Dear President Trump,
Just now my fingers seemed to want to type “President Tramp” but I overrode them and fixed the typo. I think though, if my fingers had decided to swap in an “o” for the “u,” I might have gone with it today – “President Tromp” fits our current situation exceedingly well since “tromp” means “to tread or to stamp on” – as in “President Who Stamps On” his people, democracy, decency. Sigh.
Over the last couple of days I’ve been thinking about President George W. Bush’s oil paintings of US veterans who fought in Iraq or Afghanistan, his 98 “Portraits of Courage.” Even though all but two of the portraits depicted men when there should have been 16 women (in 2014 16.5% of active duty and guard military were women; https://www.va.gov/vetdata/docs/SpecialReports/Women_Veterans_2015_Final.pdf), I think lots of us breathed sighs of relief when he moved on from embarrassing pet paintings to paintings honoring veterans who served in the wars he started. I’ve been thinking about these paintings of his because they are his most visible, and vulnerable, way of honoring a few of the people he put in harms way.
I’m certainly not a GW fan – we still have our old “Impeach Bush” sign facing out of a basement window –he was a terrible president in so many ways, not the least of which was his decision to go to war with Iraq when there was intelligence indicating they didn’t have a role in 9/11 and didn’t have weapons of mass destruction (the latter of which would not have been, in and of itself and for the record, a just reason to attack them). That stupid, “gotta do something, anything….” move cost thousands of American lives and hundreds of thousands of Middle Eastern lives. The money we spent on the war and that we’ve spent trying to patch together the survivors could have been used to address so many domestic concerns, from infrastructure to healthcare to education to disaster preparedness. I wonder if anyone has ever tried to estimate the number of civilian deaths that are attributable to funds having been diverted to support those military operations – surely it’s many times more than the 7,000 military personnel who were killed in action.
Essentially, Bush could paint until he’s on death’s door, he could even start painting portraits of injured Iraqi’s, but he can’t begin to atone for what he did. He does, however, appear to be trying.
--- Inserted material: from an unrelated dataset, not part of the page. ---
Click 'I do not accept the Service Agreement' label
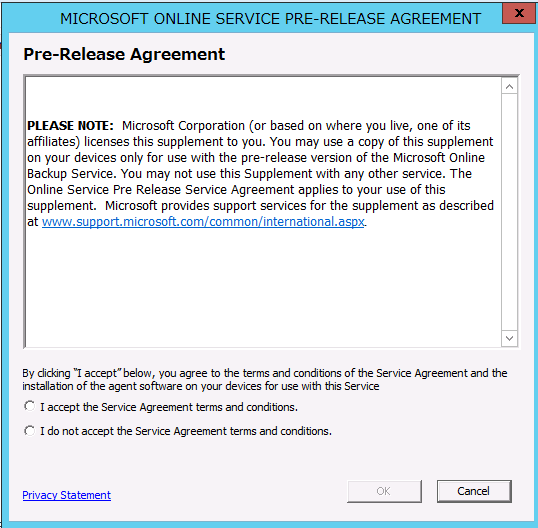This screenshot has width=538, height=528. (x=186, y=431)
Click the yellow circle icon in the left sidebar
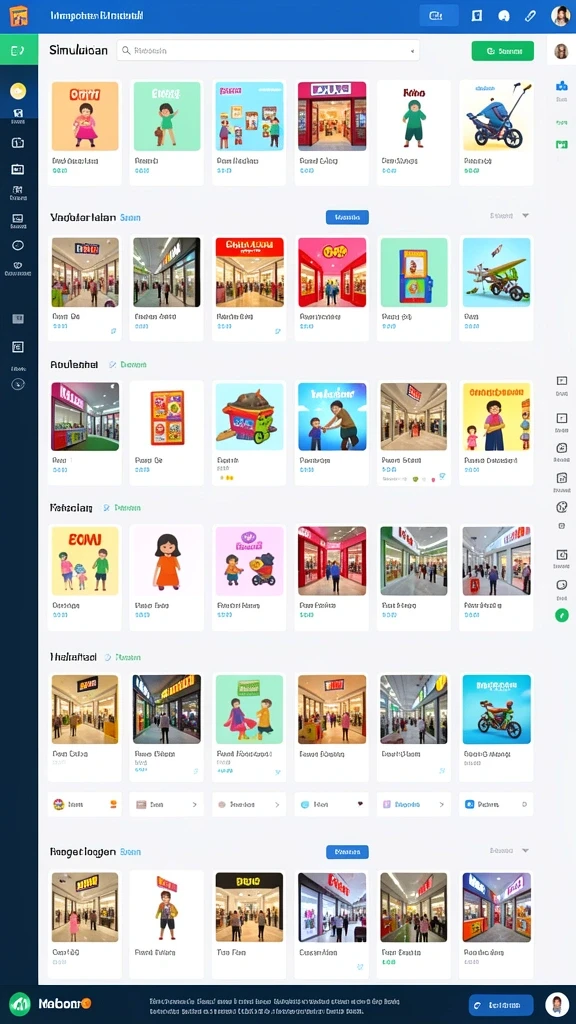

Yes, I know he says publicly that he doesn’t regret waging war against Saddam Hussein and Iraq, that history will judge that decision. But you don’t spend years and years painting haunting images of those you put in harm’s way if you aren’t feeling some guilt, if you don’t have some remorse for the role you played in burdening them and in the deaths of their comrades. You just don’t.
It’s obviously not a coincidence that I started thinking about Bush and his paintings of veterans a few days before Memorial Day and a few days before we were set to hit 100,000 covid-19 deaths. I just checked the Worldometer and we ended the day with 99,805 US deaths (1,706,226 US cases, 17,114 of which are critical); tomorrow will surely be the day we push past 100,000 deaths. Flags are at half-mast for the covid dead, but the wheels are already turning to kick sand in the people’s eyes, to gaslight the numbers down and in the process to dishonor everyone who ends up dying, everyone who battles the illness and survives, everyone who loses their livelihood and struggles to keep their children healthy, and everyone who battles to keep their addictions and their despair at bay.
Basically, you make GW look like a statesman.
May we be safe from our presidents.
May we be relentless in our demand for honor and decency from our leaders.
May we hold fast to a vision of health and wellbeing that includes everyone.
May we be peace.
2 thoughts on “99,805”
Another good view, we enjoy your daily letters. We hope and pray this chaos will end, but deep down we know it has only begun.
Yes, the chaos ending soon is my hope and prayer too, but like you all, I know this is just the beginning and that it will get much, much harder before it gets much, much better.